Laurie Slegtenhorst invited to present a paper at the Women in Peace and Conflict-Conference in Liverpool
Laurie Slegtenhorst has been invited to present a paper at the 'Women in Peace and Conflict'-Conference on March 9 2016, during the 2nd International Women's Day.
The conference is organized by the Archbishop Desmond Tutu Centre for War and Peace Studies of the Liverpool Hope University. During her presentation, Laurie will talk about Dutch female resistance fighters during the Second World War, and how they are represented in popular musicals.
More information about the conference can be found here.
Laurie Slegtenhorst MA
Heroine or 'bad' girl? The representation of women in Dutch WWII musicals (abstract)
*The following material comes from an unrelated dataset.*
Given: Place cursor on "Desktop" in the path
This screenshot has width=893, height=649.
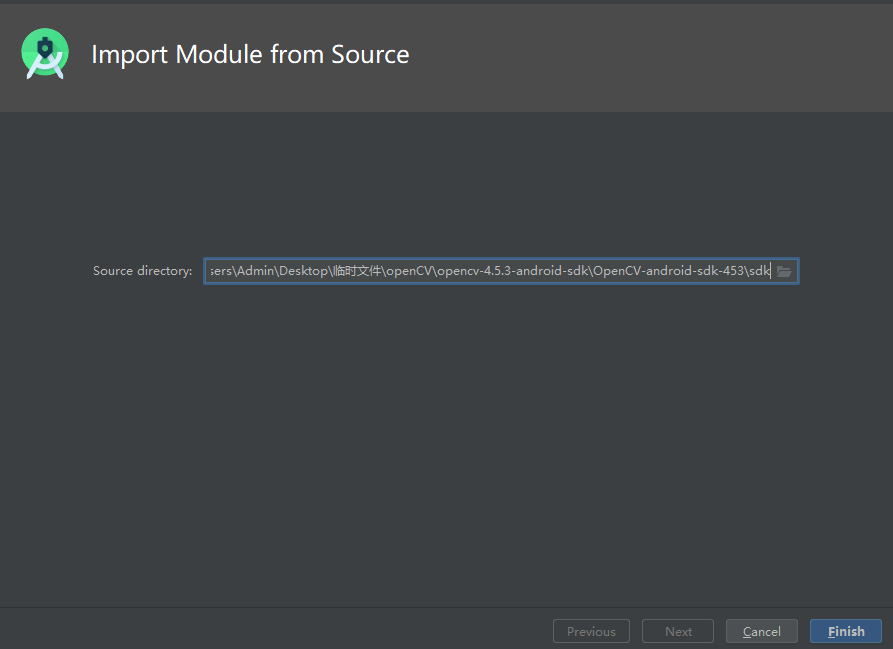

In the Dutch historiography after 1945, there has only been little consideration for the role of female resistance fighters. The famous Dutch WWII historian Loe de Jong for example hardly wrote anything about their role in his magnum opus The Kingdom of the Netherlands during WWII (1969-1988). Furthermore, from the 1960s onwards, the Dutch resistance during WWII was generally viewed in a more critical way.
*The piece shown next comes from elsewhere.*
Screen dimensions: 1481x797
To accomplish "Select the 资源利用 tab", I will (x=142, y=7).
This changed over the past few years and more historical research has been done on the role of the resistance, both from a heroic and a female perspective. Moreover, in several musicals WWII resistance fighters are the main subject and are represented as heroes again. Surprising is, that female resistance fighters play an important role in these musicals.
The best example is The Girl with Red Hair (Het meisje met rode haar, 2015) about the female resistance fighter Hannie Schaft. Also in the musical Soldier of Orange (Soldaat van Oranje, 2010), women play a very important part in the story. In this last musical a female resistance as well as a female collaborator are represented.
In this paper, the author analyses how women of the resistance are represented in the two aforementioned musicals. In addition, she will make a comparison to the way in which a female collaborator is represented in the musical Soldier of Orange. For this last musical, the author also did an audience survey and asked the public if they felt connected to the actors. Striking is that visitors mentioned both the female resistance fighter as well as the female collaborator. This result shows, that seventy years after the war, people can understand that women could also made the ‘wrong’ choice. Moreover, both musicals show that there is more attention for the part women played in WWII, not only in historiography, but also in popular culture.